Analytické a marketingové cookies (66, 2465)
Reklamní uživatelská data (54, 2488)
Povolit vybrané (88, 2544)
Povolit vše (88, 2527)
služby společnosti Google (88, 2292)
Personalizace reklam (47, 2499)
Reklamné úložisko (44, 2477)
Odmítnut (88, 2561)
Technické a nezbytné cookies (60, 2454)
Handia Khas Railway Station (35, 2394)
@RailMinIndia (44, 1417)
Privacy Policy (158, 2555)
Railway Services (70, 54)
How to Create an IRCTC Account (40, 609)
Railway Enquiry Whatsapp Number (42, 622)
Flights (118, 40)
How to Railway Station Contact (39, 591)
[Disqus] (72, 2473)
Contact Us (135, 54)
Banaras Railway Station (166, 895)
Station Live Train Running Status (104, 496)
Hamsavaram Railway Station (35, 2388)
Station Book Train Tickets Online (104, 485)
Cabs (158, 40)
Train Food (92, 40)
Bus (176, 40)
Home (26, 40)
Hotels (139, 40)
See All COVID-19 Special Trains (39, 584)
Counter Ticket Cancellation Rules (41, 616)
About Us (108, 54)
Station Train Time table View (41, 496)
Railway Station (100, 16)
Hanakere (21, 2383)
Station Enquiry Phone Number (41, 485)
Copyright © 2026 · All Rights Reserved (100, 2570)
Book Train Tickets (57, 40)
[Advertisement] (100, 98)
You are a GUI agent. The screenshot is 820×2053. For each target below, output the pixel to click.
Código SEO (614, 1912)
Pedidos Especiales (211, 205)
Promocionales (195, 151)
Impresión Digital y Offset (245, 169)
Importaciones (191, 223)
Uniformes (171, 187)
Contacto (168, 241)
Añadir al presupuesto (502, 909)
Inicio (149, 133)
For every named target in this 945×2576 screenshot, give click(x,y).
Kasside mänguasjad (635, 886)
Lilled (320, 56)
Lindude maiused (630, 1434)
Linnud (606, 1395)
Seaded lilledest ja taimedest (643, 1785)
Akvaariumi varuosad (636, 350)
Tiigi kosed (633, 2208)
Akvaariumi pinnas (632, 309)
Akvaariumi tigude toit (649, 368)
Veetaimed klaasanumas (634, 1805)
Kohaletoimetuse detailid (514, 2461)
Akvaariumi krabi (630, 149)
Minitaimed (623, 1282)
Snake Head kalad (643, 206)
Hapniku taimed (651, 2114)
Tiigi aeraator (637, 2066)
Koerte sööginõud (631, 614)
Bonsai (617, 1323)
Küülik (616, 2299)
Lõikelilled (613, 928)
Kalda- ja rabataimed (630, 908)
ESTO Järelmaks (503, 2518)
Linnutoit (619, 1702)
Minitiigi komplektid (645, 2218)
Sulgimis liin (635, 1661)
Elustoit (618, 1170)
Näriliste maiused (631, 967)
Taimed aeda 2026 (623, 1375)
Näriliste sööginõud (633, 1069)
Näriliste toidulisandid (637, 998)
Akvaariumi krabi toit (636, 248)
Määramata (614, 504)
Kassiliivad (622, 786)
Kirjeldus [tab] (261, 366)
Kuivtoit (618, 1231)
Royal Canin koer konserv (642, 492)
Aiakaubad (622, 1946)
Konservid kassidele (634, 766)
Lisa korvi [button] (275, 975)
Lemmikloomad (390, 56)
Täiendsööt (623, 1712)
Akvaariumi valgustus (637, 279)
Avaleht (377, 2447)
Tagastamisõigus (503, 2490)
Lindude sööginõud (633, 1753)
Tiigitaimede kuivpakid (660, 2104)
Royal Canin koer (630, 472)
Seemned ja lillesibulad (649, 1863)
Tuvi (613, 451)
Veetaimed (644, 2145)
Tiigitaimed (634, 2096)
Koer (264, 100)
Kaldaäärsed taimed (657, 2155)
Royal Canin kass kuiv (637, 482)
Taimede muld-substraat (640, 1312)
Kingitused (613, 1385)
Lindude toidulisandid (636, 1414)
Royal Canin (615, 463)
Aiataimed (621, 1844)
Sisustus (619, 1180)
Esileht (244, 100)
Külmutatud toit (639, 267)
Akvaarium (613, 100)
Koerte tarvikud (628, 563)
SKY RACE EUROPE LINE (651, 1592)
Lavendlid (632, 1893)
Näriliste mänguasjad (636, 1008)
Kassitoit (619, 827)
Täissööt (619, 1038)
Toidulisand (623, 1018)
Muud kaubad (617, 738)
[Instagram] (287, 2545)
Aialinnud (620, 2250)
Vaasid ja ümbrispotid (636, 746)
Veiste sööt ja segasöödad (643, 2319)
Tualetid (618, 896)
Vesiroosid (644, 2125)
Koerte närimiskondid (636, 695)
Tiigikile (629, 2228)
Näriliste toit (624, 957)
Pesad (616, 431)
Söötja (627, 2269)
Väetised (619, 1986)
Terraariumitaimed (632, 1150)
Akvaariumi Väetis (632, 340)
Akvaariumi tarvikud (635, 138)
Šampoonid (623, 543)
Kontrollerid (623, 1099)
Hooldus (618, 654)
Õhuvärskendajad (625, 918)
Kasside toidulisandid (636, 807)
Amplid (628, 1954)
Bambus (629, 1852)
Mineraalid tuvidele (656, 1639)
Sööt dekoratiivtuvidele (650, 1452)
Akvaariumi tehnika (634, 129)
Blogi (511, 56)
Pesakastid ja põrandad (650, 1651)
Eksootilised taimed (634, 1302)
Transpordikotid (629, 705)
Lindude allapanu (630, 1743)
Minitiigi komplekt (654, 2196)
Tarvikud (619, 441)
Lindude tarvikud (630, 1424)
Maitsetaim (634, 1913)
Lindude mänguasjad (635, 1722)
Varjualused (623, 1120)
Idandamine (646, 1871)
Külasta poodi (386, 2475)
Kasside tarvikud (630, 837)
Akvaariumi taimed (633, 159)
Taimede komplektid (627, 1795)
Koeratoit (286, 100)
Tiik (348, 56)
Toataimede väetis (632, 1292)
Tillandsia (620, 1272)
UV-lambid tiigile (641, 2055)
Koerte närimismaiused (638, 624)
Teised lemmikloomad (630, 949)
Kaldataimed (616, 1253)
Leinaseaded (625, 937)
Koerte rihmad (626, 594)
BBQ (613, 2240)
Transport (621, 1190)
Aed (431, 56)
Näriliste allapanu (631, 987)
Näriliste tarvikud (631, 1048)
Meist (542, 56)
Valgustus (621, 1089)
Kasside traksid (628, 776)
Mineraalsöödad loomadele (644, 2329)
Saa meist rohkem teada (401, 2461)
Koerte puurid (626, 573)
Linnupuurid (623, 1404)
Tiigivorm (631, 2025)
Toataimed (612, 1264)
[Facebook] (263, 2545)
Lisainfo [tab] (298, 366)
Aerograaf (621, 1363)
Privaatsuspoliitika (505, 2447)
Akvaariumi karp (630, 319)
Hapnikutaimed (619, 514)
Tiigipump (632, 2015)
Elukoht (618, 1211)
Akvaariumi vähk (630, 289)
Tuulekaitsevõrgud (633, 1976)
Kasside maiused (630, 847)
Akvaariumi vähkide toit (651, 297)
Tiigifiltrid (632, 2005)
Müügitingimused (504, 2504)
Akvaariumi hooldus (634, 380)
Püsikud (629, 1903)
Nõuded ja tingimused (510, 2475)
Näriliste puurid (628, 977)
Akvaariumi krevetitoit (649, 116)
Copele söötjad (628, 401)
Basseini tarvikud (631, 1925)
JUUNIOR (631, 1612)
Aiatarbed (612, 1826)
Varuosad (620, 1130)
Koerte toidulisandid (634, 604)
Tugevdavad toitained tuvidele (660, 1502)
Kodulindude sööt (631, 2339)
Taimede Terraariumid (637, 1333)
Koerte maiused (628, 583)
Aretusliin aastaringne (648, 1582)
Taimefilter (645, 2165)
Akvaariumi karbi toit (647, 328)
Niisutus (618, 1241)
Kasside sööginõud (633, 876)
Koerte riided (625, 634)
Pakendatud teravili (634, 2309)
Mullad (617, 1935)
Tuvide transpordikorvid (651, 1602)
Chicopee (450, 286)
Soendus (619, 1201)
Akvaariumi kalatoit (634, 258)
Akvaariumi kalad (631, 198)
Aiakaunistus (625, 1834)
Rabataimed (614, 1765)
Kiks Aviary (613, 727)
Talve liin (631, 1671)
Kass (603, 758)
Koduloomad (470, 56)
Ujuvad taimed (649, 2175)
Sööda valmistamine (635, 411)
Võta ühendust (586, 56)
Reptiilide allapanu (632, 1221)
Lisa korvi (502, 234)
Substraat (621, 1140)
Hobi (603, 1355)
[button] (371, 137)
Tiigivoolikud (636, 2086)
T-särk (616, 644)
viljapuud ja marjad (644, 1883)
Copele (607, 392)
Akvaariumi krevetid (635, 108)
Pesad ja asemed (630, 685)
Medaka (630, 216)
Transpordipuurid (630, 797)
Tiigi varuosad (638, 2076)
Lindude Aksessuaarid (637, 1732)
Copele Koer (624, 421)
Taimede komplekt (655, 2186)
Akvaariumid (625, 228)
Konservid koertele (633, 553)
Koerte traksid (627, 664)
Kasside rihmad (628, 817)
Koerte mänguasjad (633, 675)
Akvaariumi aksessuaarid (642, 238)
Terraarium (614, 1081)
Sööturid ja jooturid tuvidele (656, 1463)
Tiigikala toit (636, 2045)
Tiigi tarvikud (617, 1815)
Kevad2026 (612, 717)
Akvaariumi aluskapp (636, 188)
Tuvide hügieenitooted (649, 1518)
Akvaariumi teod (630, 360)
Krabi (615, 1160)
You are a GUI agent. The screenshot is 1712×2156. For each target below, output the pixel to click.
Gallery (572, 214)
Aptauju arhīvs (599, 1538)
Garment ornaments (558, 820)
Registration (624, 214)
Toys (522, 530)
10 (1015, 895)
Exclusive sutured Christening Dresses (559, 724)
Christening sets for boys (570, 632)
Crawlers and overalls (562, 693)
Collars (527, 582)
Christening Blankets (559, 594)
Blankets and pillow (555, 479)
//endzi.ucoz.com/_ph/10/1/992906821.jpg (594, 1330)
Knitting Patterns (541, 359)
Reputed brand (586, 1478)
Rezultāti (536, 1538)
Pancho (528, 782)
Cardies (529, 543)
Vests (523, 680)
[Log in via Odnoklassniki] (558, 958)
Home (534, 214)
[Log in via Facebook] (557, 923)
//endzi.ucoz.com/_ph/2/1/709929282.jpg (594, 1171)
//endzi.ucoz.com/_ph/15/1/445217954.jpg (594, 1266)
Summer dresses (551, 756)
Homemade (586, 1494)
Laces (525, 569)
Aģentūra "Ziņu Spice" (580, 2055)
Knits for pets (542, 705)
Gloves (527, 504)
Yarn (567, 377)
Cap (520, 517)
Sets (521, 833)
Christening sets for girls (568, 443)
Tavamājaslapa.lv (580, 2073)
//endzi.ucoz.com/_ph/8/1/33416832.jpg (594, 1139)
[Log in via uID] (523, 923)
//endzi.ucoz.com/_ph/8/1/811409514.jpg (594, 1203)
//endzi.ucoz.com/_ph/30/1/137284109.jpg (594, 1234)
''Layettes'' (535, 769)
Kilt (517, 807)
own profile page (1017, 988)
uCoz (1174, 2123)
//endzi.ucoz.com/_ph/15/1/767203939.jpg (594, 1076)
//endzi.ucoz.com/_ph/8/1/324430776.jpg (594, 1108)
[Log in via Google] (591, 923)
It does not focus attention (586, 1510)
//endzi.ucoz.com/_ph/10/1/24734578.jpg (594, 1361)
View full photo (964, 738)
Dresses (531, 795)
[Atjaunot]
──────
## Activity
From the records above, extract exactly and only the lines that begin at the line with "Õhuvärskendajad (625, 918)" and stop after the line with "Lisainfo [tab] (298, 366)".

## Solution to the problem
Õhuvärskendajad (625, 918)
Kasside toidulisandid (636, 807)
Amplid (628, 1954)
Bambus (629, 1852)
Mineraalid tuvidele (656, 1639)
Sööt dekoratiivtuvidele (650, 1452)
Akvaariumi tehnika (634, 129)
Blogi (511, 56)
Pesakastid ja põrandad (650, 1651)
Eksootilised taimed (634, 1302)
Transpordikotid (629, 705)
Lindude allapanu (630, 1743)
Minitiigi komplekt (654, 2196)
Tarvikud (619, 441)
Lindude tarvikud (630, 1424)
Maitsetaim (634, 1913)
Lindude mänguasjad (635, 1722)
Varjualused (623, 1120)
Idandamine (646, 1871)
Külasta poodi (386, 2475)
Kasside tarvikud (630, 837)
Akvaariumi taimed (633, 159)
Taimede komplektid (627, 1795)
Koeratoit (286, 100)
Tiik (348, 56)
Toataimede väetis (632, 1292)
Tillandsia (620, 1272)
UV-lambid tiigile (641, 2055)
Koerte närimismaiused (638, 624)
Teised lemmikloomad (630, 949)
Kaldataimed (616, 1253)
Leinaseaded (625, 937)
Koerte rihmad (626, 594)
BBQ (613, 2240)
Transport (621, 1190)
Aed (431, 56)
Näriliste allapanu (631, 987)
Näriliste tarvikud (631, 1048)
Meist (542, 56)
Valgustus (621, 1089)
Kasside traksid (628, 776)
Mineraalsöödad loomadele (644, 2329)
Saa meist rohkem teada (401, 2461)
Koerte puurid (626, 573)
Linnupuurid (623, 1404)
Tiigivorm (631, 2025)
Toataimed (612, 1264)
[Facebook] (263, 2545)
Lisainfo [tab] (298, 366)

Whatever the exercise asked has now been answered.